- _Stated task_: Rewrite the listing below, substituting "drop-down list" for "dropdown" and leaving every other line and character as it is.
— START OF Records shown —
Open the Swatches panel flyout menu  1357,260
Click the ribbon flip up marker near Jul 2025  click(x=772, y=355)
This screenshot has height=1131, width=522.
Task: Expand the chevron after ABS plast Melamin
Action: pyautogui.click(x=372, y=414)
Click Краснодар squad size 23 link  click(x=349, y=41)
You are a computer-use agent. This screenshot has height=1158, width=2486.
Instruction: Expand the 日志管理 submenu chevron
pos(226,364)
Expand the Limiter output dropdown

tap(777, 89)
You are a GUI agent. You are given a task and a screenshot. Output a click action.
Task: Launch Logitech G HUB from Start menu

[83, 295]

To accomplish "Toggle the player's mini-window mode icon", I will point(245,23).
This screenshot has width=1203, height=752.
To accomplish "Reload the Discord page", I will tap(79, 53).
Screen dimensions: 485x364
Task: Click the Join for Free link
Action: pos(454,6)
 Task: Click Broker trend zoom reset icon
— END OF Records shown —
- _Exercise output_:
Open the Swatches panel flyout menu  1357,260
Click the ribbon flip up marker near Jul 2025  click(x=772, y=355)
This screenshot has height=1131, width=522.
Task: Expand the chevron after ABS plast Melamin
Action: pyautogui.click(x=372, y=414)
Click Краснодар squad size 23 link  click(x=349, y=41)
You are a computer-use agent. This screenshot has height=1158, width=2486.
Instruction: Expand the 日志管理 submenu chevron
pos(226,364)
Expand the Limiter output drop-down list

tap(777, 89)
You are a GUI agent. You are given a task and a screenshot. Output a click action.
Task: Launch Logitech G HUB from Start menu

[83, 295]

To accomplish "Toggle the player's mini-window mode icon", I will point(245,23).
This screenshot has width=1203, height=752.
To accomplish "Reload the Discord page", I will tap(79, 53).
Screen dimensions: 485x364
Task: Click the Join for Free link
Action: pos(454,6)
 Task: Click Broker trend zoom reset icon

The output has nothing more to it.